Here is a fun question. If \(\displaystyle N=7^9\cdot 5^7\cdot 3^8\cdot 2^6\) then \(\displaystyle N\) ends in how many zeros?
If \(\displaystyle N=7^a\cdot 5^b\cdot 3^c\cdot 2^d\) then \(\displaystyle N\) ends in how many zeros? [a,b,c,~\&~d are non-negative integers].

give me some hint! i am interested in solving this

 

[pka]

Here is a fun question. If \(\displaystyle N=7^9\cdot 5^7\cdot 3^8\cdot 2^6\) then \(\displaystyle N\) ends in how many zeros? If \(\displaystyle M=7^a\cdot 5^b\cdot 3^c\cdot 2^d\) then \(\displaystyle M\) ends in how many zeros? [a,b,c,~\&~d are non-negative integers]./QUOTE]

Given N above it ends in six zeros. Think how a number ends in zeros. The number \(\displaystyle 2^{100}\cdot 7^{50} \) ends in no zeros.​

The number \(\displaystyle 3^{100}\cdot 5^{50} \) ends in no zeros The number \(\displaystyle 2^{45}\cdot 5^{44} \) ends in 44 zeros​

The number \(\displaystyle 2^{45}\cdot 5^{46} \) ends in 45 zeros.​

If \(\displaystyle M=7^a\cdot 5^b\cdot 3^c\cdot 2^d\) then \(\displaystyle M\) ends in how many zeros?​

 

[nanase]

im working on your hint,
so if 2⁴⁵.5⁴⁶ = 10⁴⁵.5
so this is how you get the number of 45 zeros.

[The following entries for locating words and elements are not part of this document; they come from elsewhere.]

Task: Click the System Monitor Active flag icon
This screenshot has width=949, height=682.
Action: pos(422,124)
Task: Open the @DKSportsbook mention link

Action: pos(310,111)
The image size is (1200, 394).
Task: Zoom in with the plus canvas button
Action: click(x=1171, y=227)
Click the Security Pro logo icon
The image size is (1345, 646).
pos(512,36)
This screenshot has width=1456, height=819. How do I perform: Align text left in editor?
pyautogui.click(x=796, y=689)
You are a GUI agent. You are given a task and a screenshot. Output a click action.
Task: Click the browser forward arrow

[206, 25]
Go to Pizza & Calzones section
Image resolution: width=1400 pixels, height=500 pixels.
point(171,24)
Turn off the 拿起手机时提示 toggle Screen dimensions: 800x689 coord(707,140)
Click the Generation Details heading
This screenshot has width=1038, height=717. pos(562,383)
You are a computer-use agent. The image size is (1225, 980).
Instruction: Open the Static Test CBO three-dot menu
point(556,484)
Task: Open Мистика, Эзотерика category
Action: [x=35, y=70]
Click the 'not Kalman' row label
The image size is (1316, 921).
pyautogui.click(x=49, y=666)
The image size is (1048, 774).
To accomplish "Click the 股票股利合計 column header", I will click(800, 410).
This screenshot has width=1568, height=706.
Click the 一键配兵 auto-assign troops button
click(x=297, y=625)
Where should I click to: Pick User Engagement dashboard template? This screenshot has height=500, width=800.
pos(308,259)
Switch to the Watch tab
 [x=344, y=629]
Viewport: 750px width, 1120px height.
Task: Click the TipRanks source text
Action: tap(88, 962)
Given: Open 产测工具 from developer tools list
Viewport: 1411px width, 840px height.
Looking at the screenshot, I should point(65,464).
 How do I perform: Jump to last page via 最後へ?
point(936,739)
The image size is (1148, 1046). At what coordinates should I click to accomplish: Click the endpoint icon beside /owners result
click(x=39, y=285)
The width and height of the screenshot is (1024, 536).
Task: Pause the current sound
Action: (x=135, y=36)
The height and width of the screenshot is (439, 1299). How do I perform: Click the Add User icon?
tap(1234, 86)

but when the power is in a,b,c,d, then the number of zeros will be b-d or d-b?

 

[pka]

im working on your hint,
so if 2⁴⁵.5⁴⁶ = 10⁴⁵.5
so this is how you get the number of 45 zeros.
but when the power is in a,b,c,d, then the number of zeros will be b-d or d-b?

Actually the expected answer was If \(\displaystyle \min\{b,d\}\)
However, in one class that was a really talented kid who gave a Correct answer: \(\displaystyle \frac{|b+d|-|b-d|}{2}\), of course that is \(\displaystyle \min\{b,d\}\).